I got your letter along with five proof-sheets: but no hurry of business would excuse me for keeping you in such a state one day longer than the shortest possible time. I write this in stolen moments as a peace-offering: I will write to you again, about a hundred other things the moment you tell me all is well; perhaps on Sunday, whether you tell me or not.

For you must know, Darling, I have some important subjects meditating at this time. You bade me tell you all the imaginations of the thoughts of my heart: and I have had a wild scheme for these four or five weeks in my head; a scheme in which your “assistance” is not only “possible” but essential. Can you guess it? Dare you make yourself a beggar within six months? Dare you wed a wild man of the woods, and come and live with him in his cavern, in hope of better days? I declare, it is shameful to make you such an offer: and yet what can be done? Wedded we must and shall be sometime: why not soon as well as syne [late]? If Fortune will not make us rich, the base shrew, why not make ourselves rich, richer in each other's arms than the Kings and Kaisers of the Earth! “It is madness,” you say? No, Dearest, it is not; but a judicious desperation, a bold venture to escape from Purgatory fire into the verdant Groves of Heaven! Who knows but we shall prosper? I feel as if with you in my bosom, I should be a new man; as if the bitterness of life would pass away like a forgotten tempest, and I and my own loved one should walk in bright weather. Is not thy heart mine, Liebchen? Thy whole soul and being, mine? Why then are our lots parted, tho' mine is of the poorest? In sober truth, my Love, I do wish you would consider this matter: for I myself have been studying it in every mood for many days; and the longer I think of it, the more feasible the more rational it seems. If I get a house in the country, why should it not be yours also? My Mother has told me two hundred times that she expected to have you with her again in summer: would she like you worse or better as her own daughter; would you be happier as her guest or as your Chosen's wife? O Jane! My soft truehearted Jane! Are we not wealth and health and all blessedness to one another?

Perhaps I am a fool to whisper this to you as it stands at present: for as yet I have not even a cottage to offer you share of. In two days that latter question, however, will be determined: and go as it may, I declare to thee, my Child, that I see nothing for it but our union “for better for worse, for richer for poorer, in sickness in health,” now and forever, and this at no distant date. Think of it; consider, study, help me to meditate! It is the highest concern of both.

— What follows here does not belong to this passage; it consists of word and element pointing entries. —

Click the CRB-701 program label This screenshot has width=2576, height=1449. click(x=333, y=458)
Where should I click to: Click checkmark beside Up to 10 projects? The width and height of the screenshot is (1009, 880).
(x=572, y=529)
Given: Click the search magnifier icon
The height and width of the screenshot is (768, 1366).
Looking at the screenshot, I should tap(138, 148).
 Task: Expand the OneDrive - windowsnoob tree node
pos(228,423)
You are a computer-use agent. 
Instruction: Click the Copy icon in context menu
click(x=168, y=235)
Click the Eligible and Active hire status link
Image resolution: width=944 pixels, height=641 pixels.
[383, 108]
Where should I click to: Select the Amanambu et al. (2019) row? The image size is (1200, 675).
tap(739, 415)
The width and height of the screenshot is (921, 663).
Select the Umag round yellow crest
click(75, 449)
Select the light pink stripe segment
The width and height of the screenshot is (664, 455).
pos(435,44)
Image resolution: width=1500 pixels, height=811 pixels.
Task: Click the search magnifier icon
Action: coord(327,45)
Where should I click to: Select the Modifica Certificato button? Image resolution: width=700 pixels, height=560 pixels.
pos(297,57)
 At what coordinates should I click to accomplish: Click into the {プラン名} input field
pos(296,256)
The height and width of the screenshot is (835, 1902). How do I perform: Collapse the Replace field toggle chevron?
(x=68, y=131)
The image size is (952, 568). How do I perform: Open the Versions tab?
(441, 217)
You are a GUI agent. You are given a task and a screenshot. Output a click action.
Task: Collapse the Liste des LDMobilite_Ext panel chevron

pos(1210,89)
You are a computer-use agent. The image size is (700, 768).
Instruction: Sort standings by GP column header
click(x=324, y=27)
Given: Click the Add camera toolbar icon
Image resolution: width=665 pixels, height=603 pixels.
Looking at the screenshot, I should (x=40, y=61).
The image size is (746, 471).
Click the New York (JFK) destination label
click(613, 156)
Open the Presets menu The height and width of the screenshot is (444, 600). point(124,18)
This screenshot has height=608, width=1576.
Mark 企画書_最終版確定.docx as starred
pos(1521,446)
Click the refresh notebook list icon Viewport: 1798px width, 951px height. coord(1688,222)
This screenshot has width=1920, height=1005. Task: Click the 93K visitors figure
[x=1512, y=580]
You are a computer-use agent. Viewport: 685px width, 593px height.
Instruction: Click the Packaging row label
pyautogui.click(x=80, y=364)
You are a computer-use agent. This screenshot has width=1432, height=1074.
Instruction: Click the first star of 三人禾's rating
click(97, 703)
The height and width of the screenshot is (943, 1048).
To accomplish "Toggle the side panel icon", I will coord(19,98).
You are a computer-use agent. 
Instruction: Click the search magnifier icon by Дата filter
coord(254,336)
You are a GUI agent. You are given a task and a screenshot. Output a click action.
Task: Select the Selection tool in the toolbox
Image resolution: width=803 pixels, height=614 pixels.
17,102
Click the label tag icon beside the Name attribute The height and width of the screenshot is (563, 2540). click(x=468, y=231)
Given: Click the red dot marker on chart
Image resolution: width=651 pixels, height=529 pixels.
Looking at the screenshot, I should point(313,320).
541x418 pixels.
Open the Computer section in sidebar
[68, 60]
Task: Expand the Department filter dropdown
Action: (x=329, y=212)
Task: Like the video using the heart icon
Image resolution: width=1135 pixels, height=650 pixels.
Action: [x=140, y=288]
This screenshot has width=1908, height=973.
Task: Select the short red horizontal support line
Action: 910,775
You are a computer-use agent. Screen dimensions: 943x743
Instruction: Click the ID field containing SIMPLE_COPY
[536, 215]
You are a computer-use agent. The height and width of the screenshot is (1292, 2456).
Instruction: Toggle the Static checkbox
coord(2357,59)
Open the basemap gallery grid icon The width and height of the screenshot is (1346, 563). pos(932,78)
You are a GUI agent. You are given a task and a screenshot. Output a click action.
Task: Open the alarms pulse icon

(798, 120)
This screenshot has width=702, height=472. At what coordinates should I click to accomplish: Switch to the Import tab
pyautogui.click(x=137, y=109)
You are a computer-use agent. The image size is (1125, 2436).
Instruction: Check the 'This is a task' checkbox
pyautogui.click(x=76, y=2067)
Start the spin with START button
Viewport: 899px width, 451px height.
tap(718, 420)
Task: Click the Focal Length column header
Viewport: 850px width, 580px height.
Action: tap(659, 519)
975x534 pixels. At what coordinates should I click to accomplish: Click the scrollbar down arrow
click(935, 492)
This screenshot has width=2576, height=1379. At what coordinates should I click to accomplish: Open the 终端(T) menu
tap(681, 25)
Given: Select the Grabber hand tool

But I must cease and determine; for my work is leaving me out of sight, and without a start, it is all that I can do to keep up with it. Read this letter with the image of my hurry in your eye; and if you find any delirium in it, think that perhaps in a sober moment the aid of reflexion would have suppressed it. Above all, consider of this cottage scheme, and tell me if it is possible.

Another word I must not write you tonight. Will you answer this letter directly? Perhaps I shall not write to you on Sunday: what more can I say, till this business be sifted, and the wheat of it (if any) picked from the chaff by your hand?

Jane has not forgot you or your Mother: but is busy making ready for returning thanks. At least so I suppose. The creature has caught two or three of your looks, and sometimes recalls you to my mind as if you stood in this very room, which never had or will have such another inmate. Good night, my Beloved! Write to me that you are well, that you still love me, that you will be mine!